Exercise task 1: Copy the rows verbatim, starting with the first row and ending with the line that holds "(x=837, y=274)", both included.

Selected passage:
I did mean angular momentum rather than velocity (which is what you get from the acceleration/time graph), sorry for the confusion.

Corypad,
I haven't got useful pics at hand right now but I'll look for them. Simply imagine a cyclindrical product with four tapped holes in the base. Sometimes the four bolts will exhibit sideways strain, being slightly dog-legged.

We don't stipulate what through-hole dia is used to mount the product but we have seen slip and slight fastener deformation. Hole tear-out has not occured ... yet.

Zekeman, to answer:
We have generally good success in passing this test. The mounting bolts are not thus far the failure mode but I do need to prove each product's bolt strength. When we've overcooked the design or the test it is the product that disintegrates in a wholly catastrophic manner - most envelope parts are blown to bits. During a contained failure, the rotor disintegrates anything inside the enclosure and the bols have the above-mentiond deformation.

The value I gave was peak torque (5.6KNm). I have posted a picture of the strain-gauge response. A second strain gauge was used and this shows a lower torque value.

so you can see that we have chosen the initial peak as being indicative of the failure torque. I have seen that in MIL-STD 810 there is quite a different treatment of shock-reponse plots and I do not yet have a good understanding of that.

Other Thoughts

Strain Rate Sensitivity
I am now aware of the effect of strain rate sensitivity and how the strength of the bolt material will increase under v high strain rates such as these. It seems there is not much data available on this - can anyone help with data for 12.9 or A2-70 bolts? This may explain some test results we have had where the bolting configuration should have failed with ~25% of the failure load but the bolts survived with little deformation.

Exercise task 2: Carry the discussion of mounting bolt strength under shock torque forward from its last sentence.

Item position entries

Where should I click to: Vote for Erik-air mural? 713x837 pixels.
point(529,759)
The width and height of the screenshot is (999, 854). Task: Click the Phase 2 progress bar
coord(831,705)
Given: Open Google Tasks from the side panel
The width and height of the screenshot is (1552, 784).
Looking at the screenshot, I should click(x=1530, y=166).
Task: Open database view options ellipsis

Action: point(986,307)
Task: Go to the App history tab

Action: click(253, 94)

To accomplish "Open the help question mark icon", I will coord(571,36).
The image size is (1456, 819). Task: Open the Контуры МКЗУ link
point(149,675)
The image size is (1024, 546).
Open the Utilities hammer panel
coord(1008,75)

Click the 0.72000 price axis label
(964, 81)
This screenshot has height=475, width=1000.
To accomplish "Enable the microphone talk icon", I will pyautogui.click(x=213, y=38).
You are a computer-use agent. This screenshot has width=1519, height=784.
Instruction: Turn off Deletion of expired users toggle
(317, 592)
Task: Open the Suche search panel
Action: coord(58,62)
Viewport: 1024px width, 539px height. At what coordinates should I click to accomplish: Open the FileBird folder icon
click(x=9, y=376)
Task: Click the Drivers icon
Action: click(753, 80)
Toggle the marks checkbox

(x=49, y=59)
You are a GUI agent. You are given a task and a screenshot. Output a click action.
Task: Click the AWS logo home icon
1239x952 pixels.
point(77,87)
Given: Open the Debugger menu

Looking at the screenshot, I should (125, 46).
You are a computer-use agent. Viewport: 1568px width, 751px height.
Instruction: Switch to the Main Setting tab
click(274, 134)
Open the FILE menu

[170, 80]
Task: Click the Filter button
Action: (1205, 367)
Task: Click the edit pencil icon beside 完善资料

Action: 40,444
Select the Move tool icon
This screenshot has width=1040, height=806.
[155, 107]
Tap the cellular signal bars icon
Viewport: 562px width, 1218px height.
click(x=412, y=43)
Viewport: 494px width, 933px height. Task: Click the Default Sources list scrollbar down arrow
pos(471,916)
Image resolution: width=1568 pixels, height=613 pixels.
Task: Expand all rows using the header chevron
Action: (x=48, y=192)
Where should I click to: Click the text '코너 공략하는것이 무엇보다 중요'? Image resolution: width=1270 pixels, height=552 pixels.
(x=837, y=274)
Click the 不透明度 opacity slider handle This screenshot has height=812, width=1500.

Exercise answer 1:
Where should I click to: Vote for Erik-air mural? 713x837 pixels.
point(529,759)
The width and height of the screenshot is (999, 854). Task: Click the Phase 2 progress bar
coord(831,705)
Given: Open Google Tasks from the side panel
The width and height of the screenshot is (1552, 784).
Looking at the screenshot, I should click(x=1530, y=166).
Task: Open database view options ellipsis

Action: point(986,307)
Task: Go to the App history tab

Action: click(253, 94)

To accomplish "Open the help question mark icon", I will coord(571,36).
The image size is (1456, 819). Task: Open the Контуры МКЗУ link
point(149,675)
The image size is (1024, 546).
Open the Utilities hammer panel
coord(1008,75)

Click the 0.72000 price axis label
(964, 81)
This screenshot has height=475, width=1000.
To accomplish "Enable the microphone talk icon", I will pyautogui.click(x=213, y=38).
You are a computer-use agent. This screenshot has width=1519, height=784.
Instruction: Turn off Deletion of expired users toggle
(317, 592)
Task: Open the Suche search panel
Action: coord(58,62)
Viewport: 1024px width, 539px height. At what coordinates should I click to accomplish: Open the FileBird folder icon
click(x=9, y=376)
Task: Click the Drivers icon
Action: click(753, 80)
Toggle the marks checkbox

(x=49, y=59)
You are a GUI agent. You are given a task and a screenshot. Output a click action.
Task: Click the AWS logo home icon
1239x952 pixels.
point(77,87)
Given: Open the Debugger menu

Looking at the screenshot, I should (125, 46).
You are a computer-use agent. Viewport: 1568px width, 751px height.
Instruction: Switch to the Main Setting tab
click(274, 134)
Open the FILE menu

[170, 80]
Task: Click the Filter button
Action: (1205, 367)
Task: Click the edit pencil icon beside 完善资料

Action: 40,444
Select the Move tool icon
This screenshot has width=1040, height=806.
[155, 107]
Tap the cellular signal bars icon
Viewport: 562px width, 1218px height.
click(x=412, y=43)
Viewport: 494px width, 933px height. Task: Click the Default Sources list scrollbar down arrow
pos(471,916)
Image resolution: width=1568 pixels, height=613 pixels.
Task: Expand all rows using the header chevron
Action: (x=48, y=192)
Where should I click to: Click the text '코너 공략하는것이 무엇보다 중요'? Image resolution: width=1270 pixels, height=552 pixels.
(x=837, y=274)

Exercise answer 2:
Gyroscopic Effect
I am trying to determine if the torque could be translated into an out-of-plane torque simply by the moments applied during crash. It's hard to imagine as the rotor always appears to have spun around it's axis with very little pitching, but then I appreciate that doesn't count for much. This is quite a departure from my assessment so far but it would explain why we are not picking up the full torque expected from measurements made around the rotor axis. so we would need to measure torque in three planes to identify how the full angular momentum is transferred into mounting strain. And I would then also need to factor the resultant load into the mounting bolt calcs. I confess to be being confused about this right now.

Thanks again for the help, your comments have been invaluable.


Matt

 

[zekeman]

I have a problem with your assertion that the area under the strain gauge curve is the peak* 0.4ms.
Unless I am mistaken, your pulse duration is at least 4-5 msec wide as seen by the first trace, so the area under the curve would be considerably more than your stated value.

 

[zekeman]

"I am studying the rapid deceleration of a turbo rotor during a catastrophic failure and I need to develop a hand-calc analysis method to help assess the results from tests.

The turbo product is about 150mm dia by 200mm tall. The 1.2Kg rotor spins at 60,000rpm and when it fails it stops in less than half a revolution."


Exactly how do you induce this failure, or does this happen spontaneously? Please explain.

You also say the rotor disintegrates. Does it happen by increasing the speed? Or spontaneously.

What inyour opinion is the cause of the deceleration?

I'm not too clear on this. This should yield to a hand calculation for sure, but something is amiss here.

 

[IKBrunel]

Zekeman, Thanks for your thoughts.

From your questions I can see how much it would help to explain this:

Inducing Failure
The rotor hub is drilled axially to weaken it. Experience tells us how much to drill. We spin the rotor to 60krpm, run it some hours and if it doesn't fail we take it off and drill it a bit more. And repeat. This works well as we often have failure at or near full speed and hence can burst with the full rotation kinetic energy. We are trying to simulate a fatigue failure from poor quality hub material.

Failure Mechanism
The turbo runs with sub-millimetre tolerances between the rotor and stator stages and a burst is commonly arrested within < half a revolution. The turbo blades are stripped off around half of the impeller and clearly show how far the rotor has turned between failure and stop. We can corroborate the duration read on the strain-gauge traces with observation.

So the response after ~0.4ms is seen as an elastic vibration.

So I hope you agree that with such a useful visual record we can try and regard the response as simplistic.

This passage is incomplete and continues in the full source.